─── MATERIAL PROVIDED ───

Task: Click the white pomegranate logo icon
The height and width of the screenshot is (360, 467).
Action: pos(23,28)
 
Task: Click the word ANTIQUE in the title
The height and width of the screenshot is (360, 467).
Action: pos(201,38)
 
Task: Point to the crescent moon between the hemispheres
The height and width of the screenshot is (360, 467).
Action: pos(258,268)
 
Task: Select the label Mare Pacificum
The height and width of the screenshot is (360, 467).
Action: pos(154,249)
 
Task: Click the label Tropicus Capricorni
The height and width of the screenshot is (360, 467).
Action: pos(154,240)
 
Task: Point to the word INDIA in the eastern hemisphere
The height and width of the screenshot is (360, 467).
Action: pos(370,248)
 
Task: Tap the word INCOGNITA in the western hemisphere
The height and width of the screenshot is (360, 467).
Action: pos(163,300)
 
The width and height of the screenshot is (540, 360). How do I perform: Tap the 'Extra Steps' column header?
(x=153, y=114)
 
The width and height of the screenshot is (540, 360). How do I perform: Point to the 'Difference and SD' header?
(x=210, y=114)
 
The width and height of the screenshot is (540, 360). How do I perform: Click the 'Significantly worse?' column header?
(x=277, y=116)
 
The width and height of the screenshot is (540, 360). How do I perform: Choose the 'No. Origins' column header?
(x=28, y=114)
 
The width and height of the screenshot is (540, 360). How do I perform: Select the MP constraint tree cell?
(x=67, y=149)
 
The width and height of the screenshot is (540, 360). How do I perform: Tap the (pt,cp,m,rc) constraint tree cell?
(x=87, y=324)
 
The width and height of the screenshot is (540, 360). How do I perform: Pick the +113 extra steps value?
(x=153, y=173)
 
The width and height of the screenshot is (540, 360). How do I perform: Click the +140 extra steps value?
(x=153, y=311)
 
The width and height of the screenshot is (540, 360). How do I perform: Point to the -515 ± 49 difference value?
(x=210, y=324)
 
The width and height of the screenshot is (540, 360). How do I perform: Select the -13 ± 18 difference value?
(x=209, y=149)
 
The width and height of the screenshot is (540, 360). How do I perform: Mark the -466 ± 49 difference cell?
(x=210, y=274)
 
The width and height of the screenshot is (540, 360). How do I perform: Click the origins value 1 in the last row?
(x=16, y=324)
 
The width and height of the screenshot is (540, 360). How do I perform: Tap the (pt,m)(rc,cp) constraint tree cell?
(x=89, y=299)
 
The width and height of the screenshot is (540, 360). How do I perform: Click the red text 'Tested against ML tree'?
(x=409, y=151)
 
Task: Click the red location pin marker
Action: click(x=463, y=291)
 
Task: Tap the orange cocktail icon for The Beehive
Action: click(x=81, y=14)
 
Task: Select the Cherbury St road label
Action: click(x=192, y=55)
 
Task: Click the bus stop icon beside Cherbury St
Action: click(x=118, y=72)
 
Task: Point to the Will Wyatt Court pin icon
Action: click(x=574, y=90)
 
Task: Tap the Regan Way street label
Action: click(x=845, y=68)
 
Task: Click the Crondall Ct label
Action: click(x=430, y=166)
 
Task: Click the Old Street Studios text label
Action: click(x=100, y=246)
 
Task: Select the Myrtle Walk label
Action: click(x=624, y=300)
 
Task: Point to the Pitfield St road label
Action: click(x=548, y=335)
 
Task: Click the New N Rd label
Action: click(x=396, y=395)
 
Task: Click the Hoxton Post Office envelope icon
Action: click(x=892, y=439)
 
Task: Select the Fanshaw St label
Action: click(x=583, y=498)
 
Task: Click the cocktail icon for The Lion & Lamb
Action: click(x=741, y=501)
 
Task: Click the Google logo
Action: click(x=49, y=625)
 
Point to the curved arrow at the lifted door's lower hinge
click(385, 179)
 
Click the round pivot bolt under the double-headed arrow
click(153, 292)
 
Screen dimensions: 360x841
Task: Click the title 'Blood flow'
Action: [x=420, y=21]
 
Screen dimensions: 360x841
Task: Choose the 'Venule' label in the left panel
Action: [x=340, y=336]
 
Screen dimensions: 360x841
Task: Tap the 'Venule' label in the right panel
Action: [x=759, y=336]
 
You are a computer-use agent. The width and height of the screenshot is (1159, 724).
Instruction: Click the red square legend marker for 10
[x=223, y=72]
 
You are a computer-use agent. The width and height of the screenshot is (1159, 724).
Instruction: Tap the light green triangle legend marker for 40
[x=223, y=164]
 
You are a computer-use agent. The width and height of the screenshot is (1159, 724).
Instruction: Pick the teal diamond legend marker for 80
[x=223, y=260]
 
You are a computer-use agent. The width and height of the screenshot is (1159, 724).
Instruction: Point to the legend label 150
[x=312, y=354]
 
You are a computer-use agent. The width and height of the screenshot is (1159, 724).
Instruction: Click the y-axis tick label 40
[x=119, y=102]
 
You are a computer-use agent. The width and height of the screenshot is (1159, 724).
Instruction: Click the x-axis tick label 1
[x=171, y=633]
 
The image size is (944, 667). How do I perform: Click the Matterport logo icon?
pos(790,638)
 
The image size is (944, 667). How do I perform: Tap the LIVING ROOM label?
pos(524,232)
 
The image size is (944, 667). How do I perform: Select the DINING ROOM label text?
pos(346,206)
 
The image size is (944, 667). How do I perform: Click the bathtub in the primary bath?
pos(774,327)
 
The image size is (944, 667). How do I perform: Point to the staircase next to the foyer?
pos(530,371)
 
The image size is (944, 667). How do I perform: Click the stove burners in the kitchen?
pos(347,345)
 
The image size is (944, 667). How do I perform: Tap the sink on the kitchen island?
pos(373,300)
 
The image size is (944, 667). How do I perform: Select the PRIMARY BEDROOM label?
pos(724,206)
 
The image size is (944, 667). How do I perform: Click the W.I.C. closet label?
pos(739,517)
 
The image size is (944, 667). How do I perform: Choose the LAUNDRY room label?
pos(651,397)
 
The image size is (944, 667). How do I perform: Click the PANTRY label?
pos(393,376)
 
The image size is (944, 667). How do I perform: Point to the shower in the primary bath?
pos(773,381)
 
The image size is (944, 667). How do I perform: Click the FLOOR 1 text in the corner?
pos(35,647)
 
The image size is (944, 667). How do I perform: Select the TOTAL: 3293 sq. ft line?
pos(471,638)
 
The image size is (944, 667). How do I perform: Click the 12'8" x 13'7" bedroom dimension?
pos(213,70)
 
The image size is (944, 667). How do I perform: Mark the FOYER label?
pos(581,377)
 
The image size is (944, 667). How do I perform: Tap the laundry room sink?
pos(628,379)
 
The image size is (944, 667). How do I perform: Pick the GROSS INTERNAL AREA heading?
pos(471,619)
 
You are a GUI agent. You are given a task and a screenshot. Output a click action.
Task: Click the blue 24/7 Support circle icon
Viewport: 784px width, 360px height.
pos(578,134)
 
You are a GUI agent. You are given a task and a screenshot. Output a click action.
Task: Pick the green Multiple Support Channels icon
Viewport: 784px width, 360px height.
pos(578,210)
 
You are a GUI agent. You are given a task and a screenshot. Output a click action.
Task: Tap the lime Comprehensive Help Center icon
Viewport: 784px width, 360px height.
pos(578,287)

───

Please transcribe all of the data above word for word, keeping every line unchanged.

Task: Click the white pomegranate logo icon
The height and width of the screenshot is (360, 467).
Action: pos(23,28)
 
Task: Click the word ANTIQUE in the title
The height and width of the screenshot is (360, 467).
Action: pos(201,38)
 
Task: Point to the crescent moon between the hemispheres
The height and width of the screenshot is (360, 467).
Action: pos(258,268)
 
Task: Select the label Mare Pacificum
The height and width of the screenshot is (360, 467).
Action: pos(154,249)
 
Task: Click the label Tropicus Capricorni
The height and width of the screenshot is (360, 467).
Action: pos(154,240)
 
Task: Point to the word INDIA in the eastern hemisphere
The height and width of the screenshot is (360, 467).
Action: pos(370,248)
 
Task: Tap the word INCOGNITA in the western hemisphere
The height and width of the screenshot is (360, 467).
Action: pos(163,300)
 
The width and height of the screenshot is (540, 360). How do I perform: Tap the 'Extra Steps' column header?
(x=153, y=114)
 
The width and height of the screenshot is (540, 360). How do I perform: Point to the 'Difference and SD' header?
(x=210, y=114)
 
The width and height of the screenshot is (540, 360). How do I perform: Click the 'Significantly worse?' column header?
(x=277, y=116)
 
The width and height of the screenshot is (540, 360). How do I perform: Choose the 'No. Origins' column header?
(x=28, y=114)
 
The width and height of the screenshot is (540, 360). How do I perform: Select the MP constraint tree cell?
(x=67, y=149)
 
The width and height of the screenshot is (540, 360). How do I perform: Tap the (pt,cp,m,rc) constraint tree cell?
(x=87, y=324)
 
The width and height of the screenshot is (540, 360). How do I perform: Pick the +113 extra steps value?
(x=153, y=173)
 
The width and height of the screenshot is (540, 360). How do I perform: Click the +140 extra steps value?
(x=153, y=311)
 
The width and height of the screenshot is (540, 360). How do I perform: Point to the -515 ± 49 difference value?
(x=210, y=324)
 
The width and height of the screenshot is (540, 360). How do I perform: Select the -13 ± 18 difference value?
(x=209, y=149)
 
The width and height of the screenshot is (540, 360). How do I perform: Mark the -466 ± 49 difference cell?
(x=210, y=274)
 
The width and height of the screenshot is (540, 360). How do I perform: Click the origins value 1 in the last row?
(x=16, y=324)
 
The width and height of the screenshot is (540, 360). How do I perform: Tap the (pt,m)(rc,cp) constraint tree cell?
(x=89, y=299)
 
The width and height of the screenshot is (540, 360). How do I perform: Click the red text 'Tested against ML tree'?
(x=409, y=151)
 
Task: Click the red location pin marker
Action: click(x=463, y=291)
 
Task: Tap the orange cocktail icon for The Beehive
Action: click(x=81, y=14)
 
Task: Select the Cherbury St road label
Action: click(x=192, y=55)
 
Task: Click the bus stop icon beside Cherbury St
Action: click(x=118, y=72)
 
Task: Point to the Will Wyatt Court pin icon
Action: click(x=574, y=90)
 
Task: Tap the Regan Way street label
Action: click(x=845, y=68)
 
Task: Click the Crondall Ct label
Action: click(x=430, y=166)
 
Task: Click the Old Street Studios text label
Action: click(x=100, y=246)
 
Task: Select the Myrtle Walk label
Action: click(x=624, y=300)
 
Task: Point to the Pitfield St road label
Action: click(x=548, y=335)
 
Task: Click the New N Rd label
Action: click(x=396, y=395)
 
Task: Click the Hoxton Post Office envelope icon
Action: click(x=892, y=439)
 
Task: Select the Fanshaw St label
Action: click(x=583, y=498)
 
Task: Click the cocktail icon for The Lion & Lamb
Action: click(x=741, y=501)
 
Task: Click the Google logo
Action: click(x=49, y=625)
 
Point to the curved arrow at the lifted door's lower hinge
click(385, 179)
 
Click the round pivot bolt under the double-headed arrow
click(153, 292)
 
Screen dimensions: 360x841
Task: Click the title 'Blood flow'
Action: [x=420, y=21]
 
Screen dimensions: 360x841
Task: Choose the 'Venule' label in the left panel
Action: [x=340, y=336]
 
Screen dimensions: 360x841
Task: Tap the 'Venule' label in the right panel
Action: [x=759, y=336]
 
You are a computer-use agent. The width and height of the screenshot is (1159, 724).
Instruction: Click the red square legend marker for 10
[x=223, y=72]
 
You are a computer-use agent. The width and height of the screenshot is (1159, 724).
Instruction: Tap the light green triangle legend marker for 40
[x=223, y=164]
 
You are a computer-use agent. The width and height of the screenshot is (1159, 724).
Instruction: Pick the teal diamond legend marker for 80
[x=223, y=260]
 
You are a computer-use agent. The width and height of the screenshot is (1159, 724).
Instruction: Point to the legend label 150
[x=312, y=354]
 
You are a computer-use agent. The width and height of the screenshot is (1159, 724).
Instruction: Click the y-axis tick label 40
[x=119, y=102]
 
You are a computer-use agent. The width and height of the screenshot is (1159, 724).
Instruction: Click the x-axis tick label 1
[x=171, y=633]
 
The image size is (944, 667). How do I perform: Click the Matterport logo icon?
pos(790,638)
 
The image size is (944, 667). How do I perform: Tap the LIVING ROOM label?
pos(524,232)
 
The image size is (944, 667). How do I perform: Select the DINING ROOM label text?
pos(346,206)
 
The image size is (944, 667). How do I perform: Click the bathtub in the primary bath?
pos(774,327)
 
The image size is (944, 667). How do I perform: Point to the staircase next to the foyer?
pos(530,371)
 
The image size is (944, 667). How do I perform: Click the stove burners in the kitchen?
pos(347,345)
 
The image size is (944, 667). How do I perform: Tap the sink on the kitchen island?
pos(373,300)
 
The image size is (944, 667). How do I perform: Select the PRIMARY BEDROOM label?
pos(724,206)
 
The image size is (944, 667). How do I perform: Click the W.I.C. closet label?
pos(739,517)
 
The image size is (944, 667). How do I perform: Choose the LAUNDRY room label?
pos(651,397)
 
The image size is (944, 667). How do I perform: Click the PANTRY label?
pos(393,376)
 
The image size is (944, 667). How do I perform: Point to the shower in the primary bath?
pos(773,381)
 
The image size is (944, 667). How do I perform: Click the FLOOR 1 text in the corner?
pos(35,647)
 
The image size is (944, 667). How do I perform: Select the TOTAL: 3293 sq. ft line?
pos(471,638)
 
The image size is (944, 667). How do I perform: Click the 12'8" x 13'7" bedroom dimension?
pos(213,70)
 
The image size is (944, 667). How do I perform: Mark the FOYER label?
pos(581,377)
 
The image size is (944, 667). How do I perform: Tap the laundry room sink?
pos(628,379)
 
The image size is (944, 667). How do I perform: Pick the GROSS INTERNAL AREA heading?
pos(471,619)
 
You are a GUI agent. You are given a task and a screenshot. Output a click action.
Task: Click the blue 24/7 Support circle icon
Viewport: 784px width, 360px height.
pos(578,134)
 
You are a GUI agent. You are given a task and a screenshot. Output a click action.
Task: Pick the green Multiple Support Channels icon
Viewport: 784px width, 360px height.
pos(578,210)
 
You are a GUI agent. You are given a task and a screenshot. Output a click action.
Task: Tap the lime Comprehensive Help Center icon
Viewport: 784px width, 360px height.
pos(578,287)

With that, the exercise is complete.